Gov. Pataki said, "Today, three brilliant architects from around the globe have given New York and the nation a great gift in the tremendous buildings they have designed. Like our great city, these tower designs, joined by the Freedom Tower, Calatrava Transportation Hub, and grand memorial, will fuse different approaches and perspectives and create an entirety that will be even richer in its beauty and more extraordinary in its entirety than the sum of its parts."
"I am amazed by what we have been able to accomplish in a few short months," Silverstein said. "Each design is timeless in its feel and reflects the individual genius of each architect. At the same time, the towers relate perfectly to each other visually and, together, will enliven the surrounding area with a dynamic retail-oriented streetscape." Silverstein Properties has committed to ensuring that each of the three towers will achieve at least a U.S. Green Building Council LEED® Gold rating.

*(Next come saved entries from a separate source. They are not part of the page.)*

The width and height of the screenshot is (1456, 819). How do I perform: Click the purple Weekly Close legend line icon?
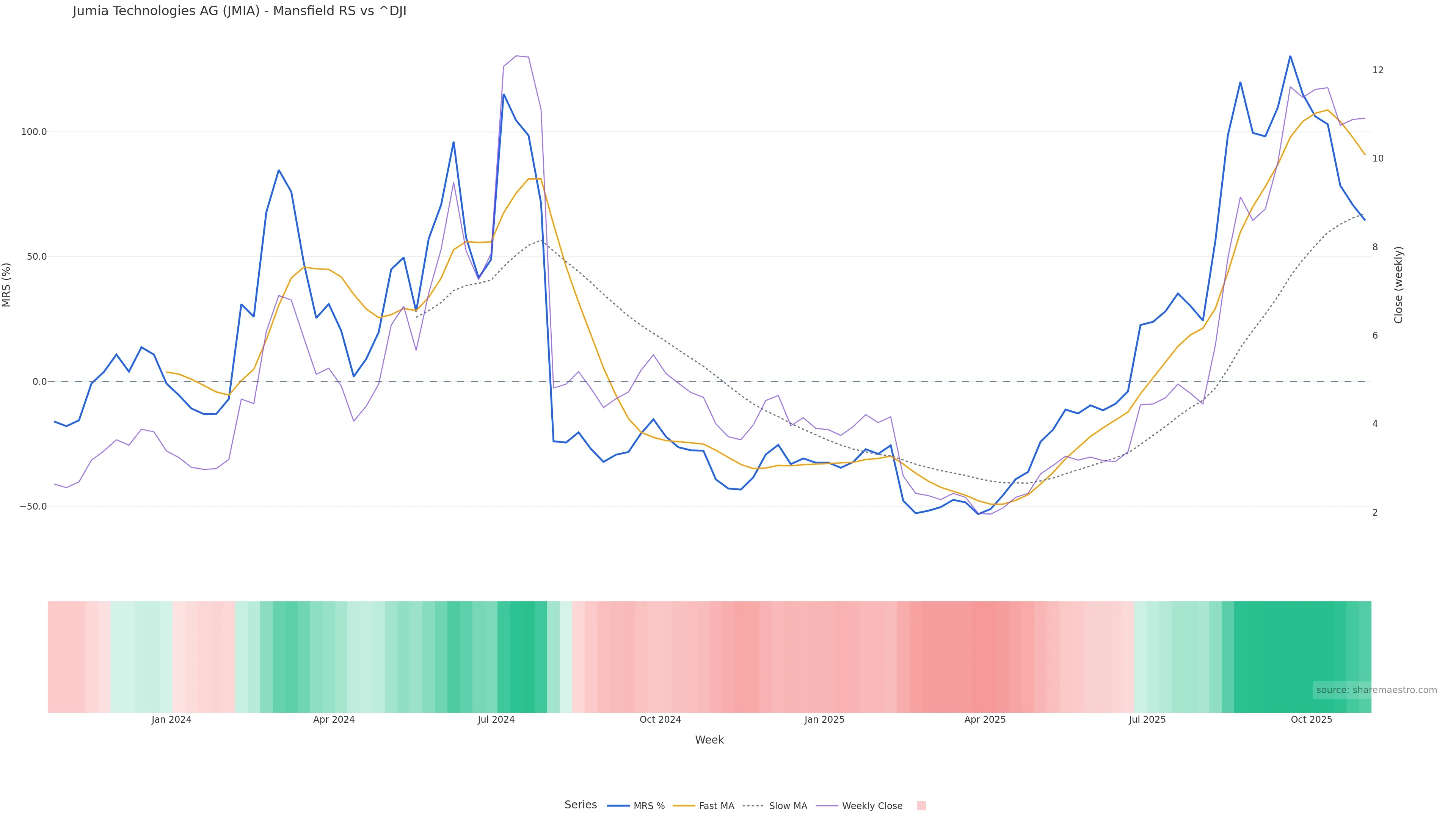pyautogui.click(x=827, y=806)
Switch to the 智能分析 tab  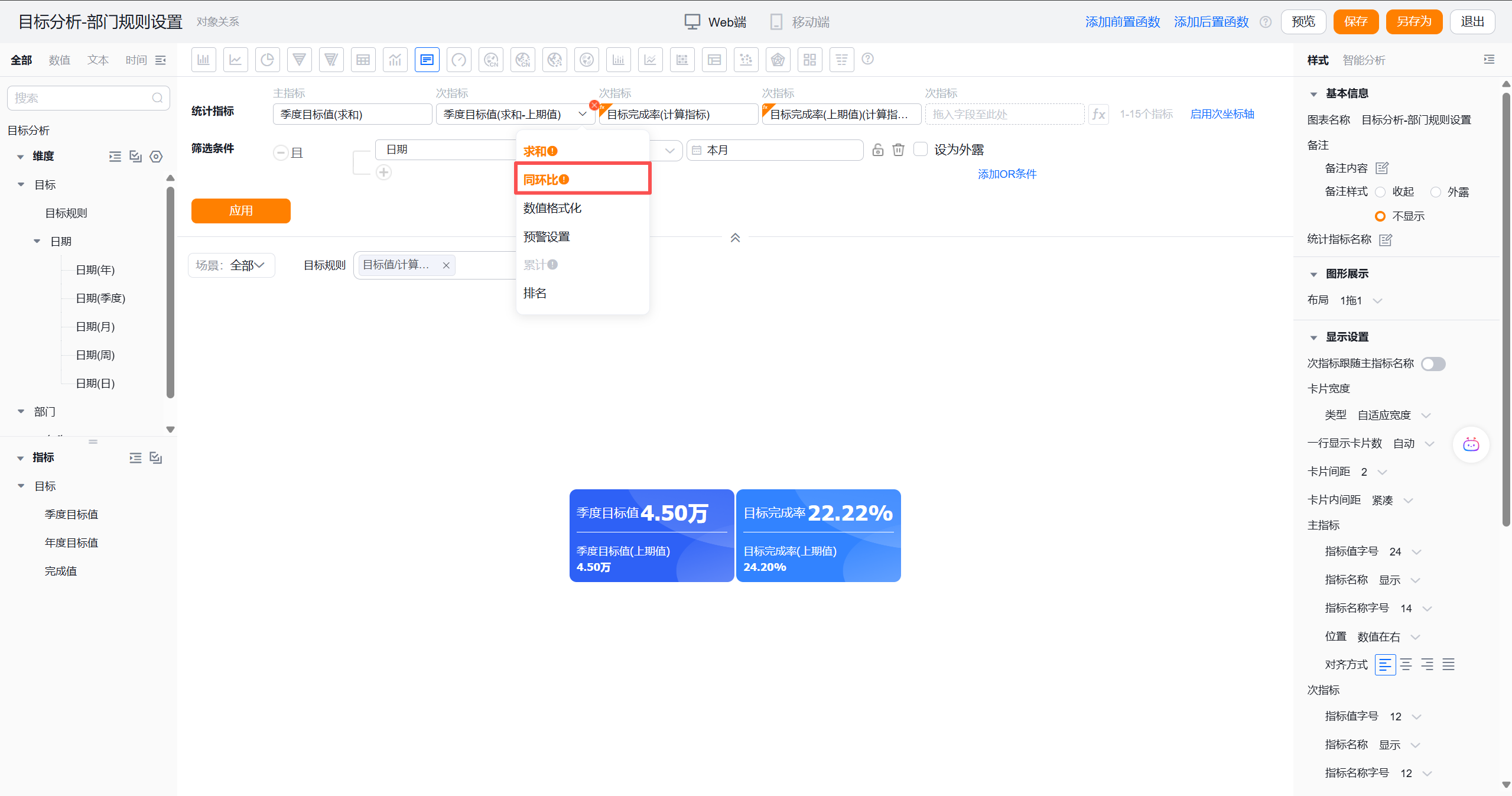(x=1363, y=60)
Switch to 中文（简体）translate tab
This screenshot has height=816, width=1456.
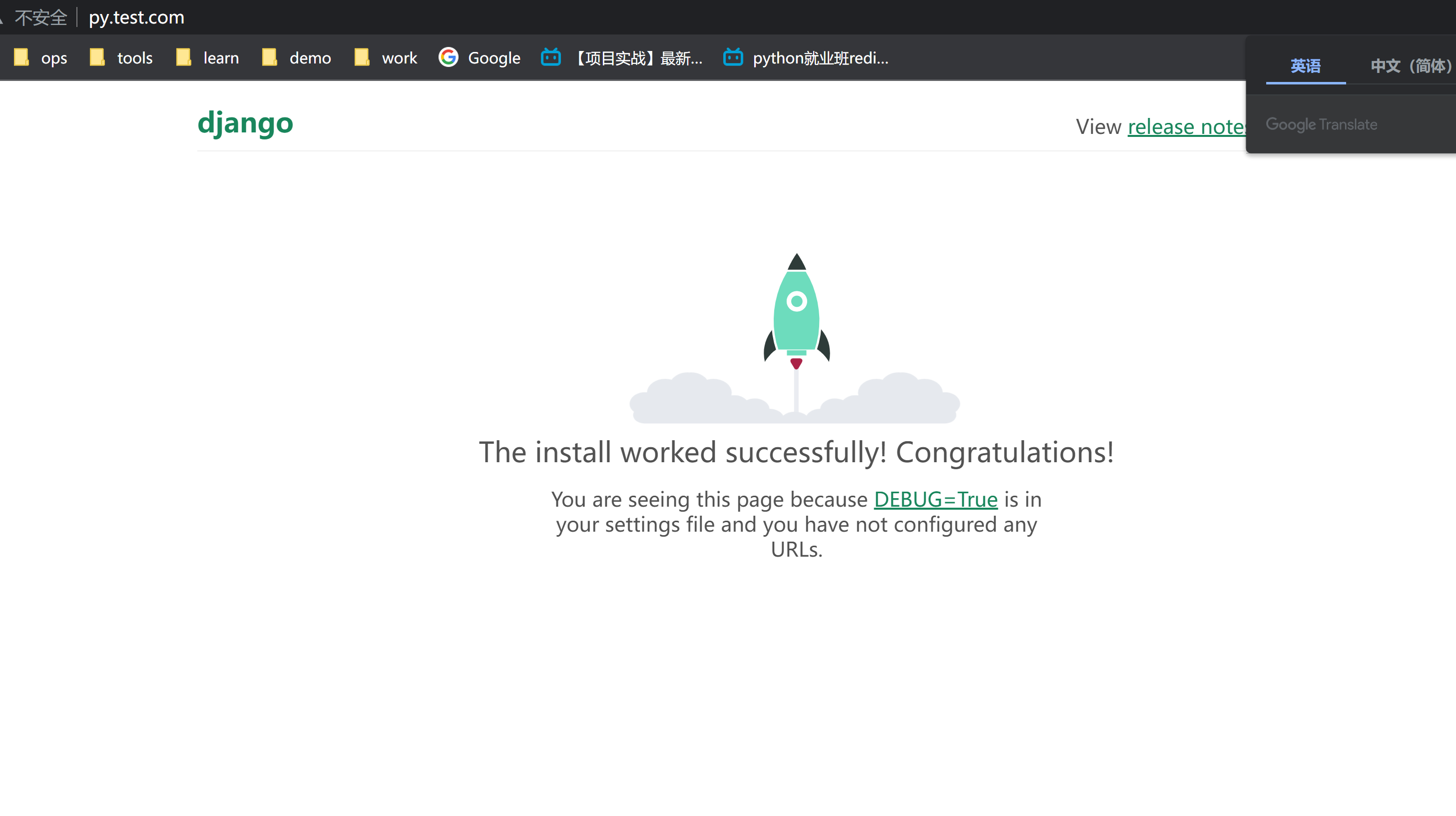[1410, 66]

200 Greenwich Street/Tower 2: Foster
and Partners has designed a 78-story, 1,254-foot-tall tower that
will house 60 office floors, four trading floors, and a 65-story
office tower. Four blocks—centered on a cruciform core—rise
to the 59th floor, where the glass facades shear off at an angle
in deference to the memorial. Notches on all four sides break up
the tower’s mass. ”The crystalline top of the tower respects
the master plan and bows down to the Memorial Park commemorating
the tragic events that unfolded here. But it is also a powerful symbol
of hope for the future,” said Foster.
175 Greenwich Street/Tower 3: The 1,155-foot-tall, Richard Rogers Partnership-designed tower offers 54 office floors and five trading floors. The architects employed diamond-shaped structural bracing that articulates the building's east-west configuration. Column-free corners ensure unimpeded panoramic views. The three-level-high lobby on Greenwich Street offers a "big picture window" onto the memorial. Richard Rogers said, “We believe we have designed a transparent and legible building which responds both to the architectural and social context of the area, and one which will make a fitting contribution to the New York skyline."
150 Greenwich/Tower 4: Fumihiko Maki and Maki and Associates’ 61-story tower is 947 feet tall, housing 53 office floors and five floors of retail. Seen from a distance, the building’s angular crown evokes the spiral formed by the group of four towers. Its 85-foot-tall atrium on Church Street features multiple cascading floors. "The fundamental approach to the design of the tower at 150 Greenwich is two-fold: A 'minimalist' tower that achieves an appropriate presence, quiet but with dignity, becoming a tribute to the Memorial, and a 'podium' that becomes a catalyst in activating and enlivening the immediate urban environment as part of the revitalization of downtown New York," Maki said.
When completed in 2012, the three towers will offer 6.2 million square feet of office space and a half million square feet of interconnected and contiguous first-class retail.